This law is aimed at employees or managers and is based on mobile technologies such as tablets and smartphones.
"Agile workers" obtain equal treatment - economic and regulatory - compared to colleagues who perform the service with ordinary methods. Therefore, they have protection in case of accidents and illnesses, according to the methods illustrated by INAIL in the circular n. 48/2017.
In particular, the definition of Smart Working emphasizes the organizational flexibility, the voluntariness of the parties that sign the individual agreement and the use of instruments that allow remote work (such as laptops, tablets and smartphone).
Be careful: agile work is not a new type of work contract, but only a way to execute the subordinate relationship. This will carry out partly within the company premises and partly outside, without a fixed location, within the limits of working hours established by law and collective bargaining.
To start this "smart" working relationship, a written contract is required between the parties: it can be either fixed-term or indefinite, but always with the unilateral possibility of the employee to withdraw.

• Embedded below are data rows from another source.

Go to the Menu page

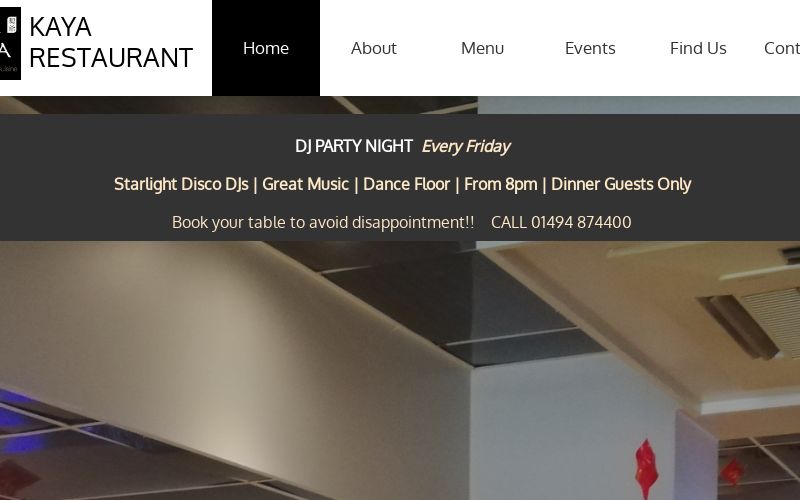482,48
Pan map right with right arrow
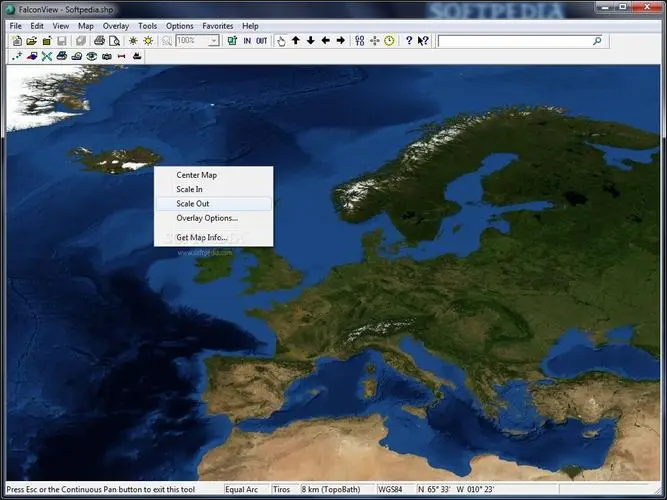 point(341,41)
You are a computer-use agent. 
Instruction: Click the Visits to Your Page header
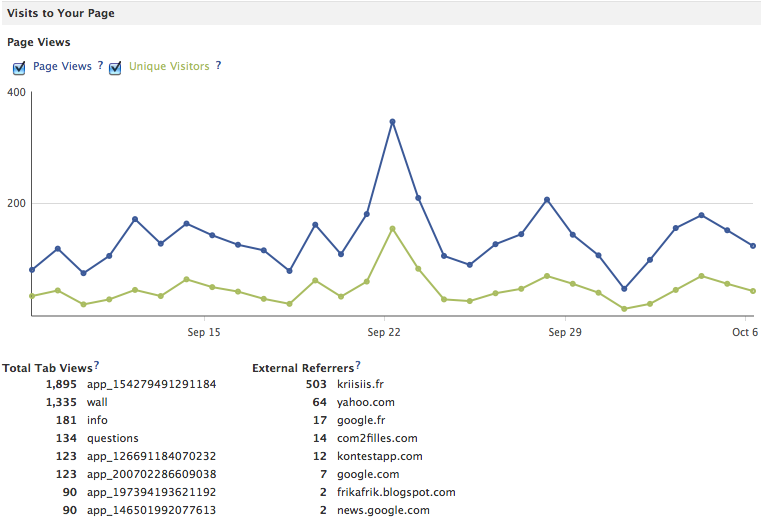61,13
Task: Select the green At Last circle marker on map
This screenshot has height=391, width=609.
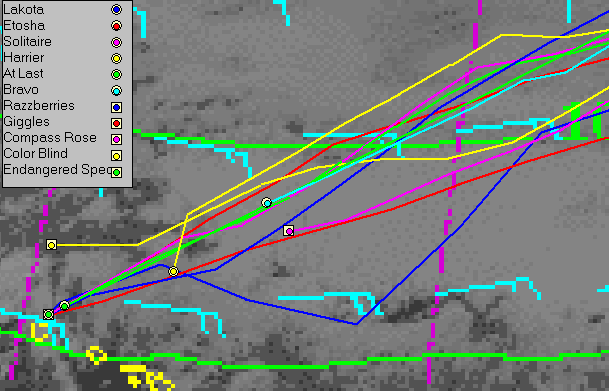Action: 64,306
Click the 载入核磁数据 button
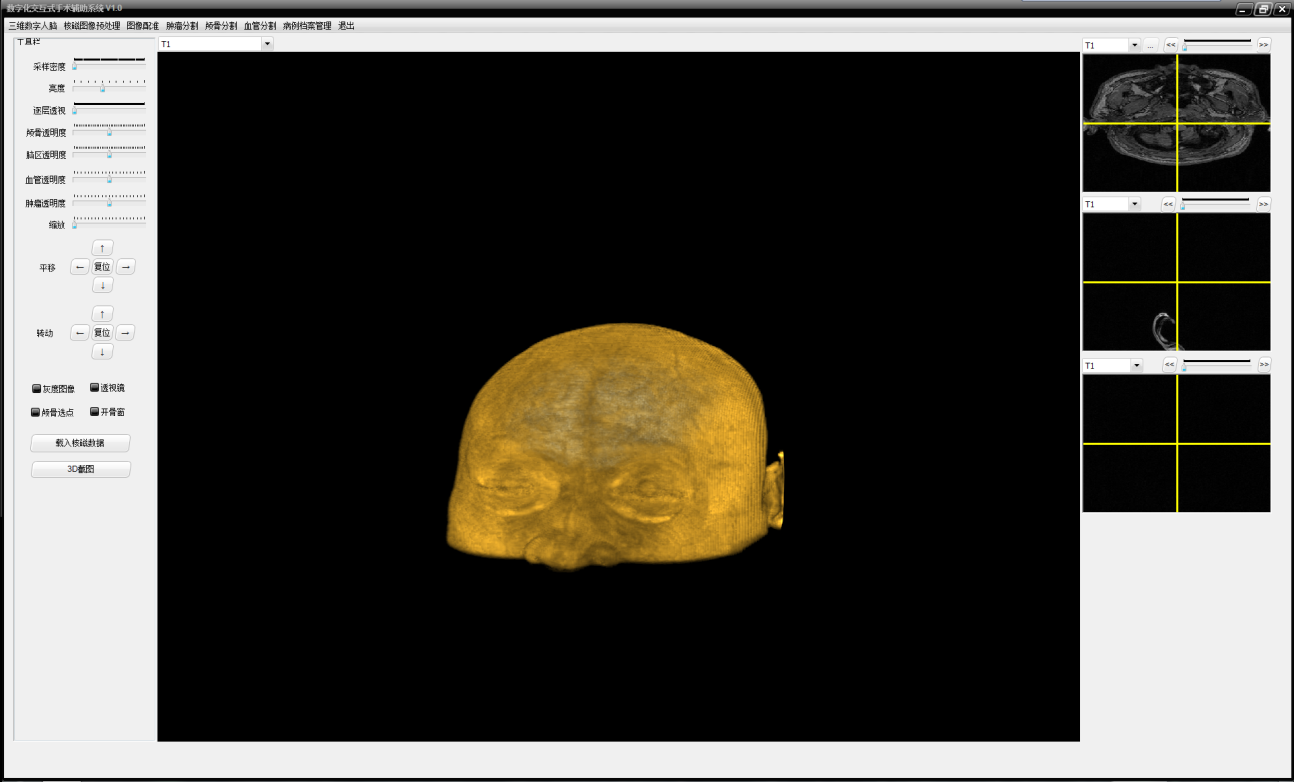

Agile work from 2013 to 2016 grew by 40% in Italy. According to a research carried out by the Smart Working Observatory of the Politecnico di Milano: the Italian smart workers are now more than 300,000 or about 8% of the total number of employees, managers and executives. Large companies are more interested in agile workers (30% realized ad hoc projects in 2016) than small and medium-sized businesses.
Smart Working is, therefore, a new approach to the way of working and collaborating within a company and involves three necessary steps:
1) review the employment relationship from the number of hours worked to the objectives to be achieved.
2) the relationship between manager and employee must pass from control to trust.
3) review workspaces in a smart key: with cloud technology and portable devices, the desk becomes virtual.
Agile work puts the person at the center of the organization with the aim of making his personal and professional goals converge with those of the company and increase productivity.
Italian companies, large and medium, have welcomed the new law, which has included in a regulatory framework a practice long ago already widespread in many multinationals, and has accelerated its adoption in many others, with an increase of 14% the number of smart workers in Italy, from 240,000 in 2016 to 305,000 in 2017 (source Observatory SmartWorking Politecnico di Milano).